Pour lui, il y a un grand paradoxe alors que la "recherche en santé publique française est compétitive" et reconnue à l’extérieur, "sa capacité d’influencer les politiques publiques paraît plus limitée que dans de nombreux pays comparables, en particulier anglo-saxons et scandinaves". Concrètement, "il est établi que moins d'un quart de la pratique médicale courante est véritablement "fondée sur l'évidence scientifique", au sens de reposant sur des essais cliniques contrôlés ou/et sur une compréhension des mécanismes physiopathologiques impliqués.
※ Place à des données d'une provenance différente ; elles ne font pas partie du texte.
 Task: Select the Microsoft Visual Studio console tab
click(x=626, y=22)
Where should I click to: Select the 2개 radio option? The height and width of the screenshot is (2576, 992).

Et, il est évident que cette proportion est encore moindre pour ce qui est des politiques publiques de santé et de prévention dans notre pays".


Jean-Paul Moatti note que le "domaine des addictions est une exception à cette situation puisque nombre des évolutions récentes en matière d'interventions publiques se sont directement appuyées sur les résultats de la recherche en matière de réduction des risques infectieux et des traitements de substitution pour les toxicomanes ou de lutte contre l'alcoolisme et le tabagisme". Le chercheur explique aussi que "Fonder des politiques sur l'évidence implique de protéger jalousement l'indépendance de la recherche et d'accepter que les avancées scientifiques puissent contredire les a priori idéologiques (de quelque bord qu'ils soient) et les intérêts dominants". Cette affirmation dans une lettre d’info de la MILDT est un vrai tournant idéologique. Ce texte n’aurait jamais pu passer sous l’ère Apaire… pour la simple et bonne raison qu’il dénonce exactement la politique conduite précédemment. On peut prendre l’exemple de l’expertise de l’INSERM en 2010 relative aux salles d'injection médicalement supervisées que la MILDT d’alors et le Premier ministre François Fillon avaient, par par idéologie, écarté d’un revers de mains. A cette époque, la politique sur les drogues n’entendait pas se fonder sur l’évidence scientifique, mais l’assurance idéologique. Les nouvelles orientations de la ministre de la santé visant à relancer l'expérimentation aux fins d'évaluation des salles d'injection médicalement supervisées conformément aux recommandations issues de cette expertise collective de l’INSERM sont "un signal dont on ne peut que se féliciter".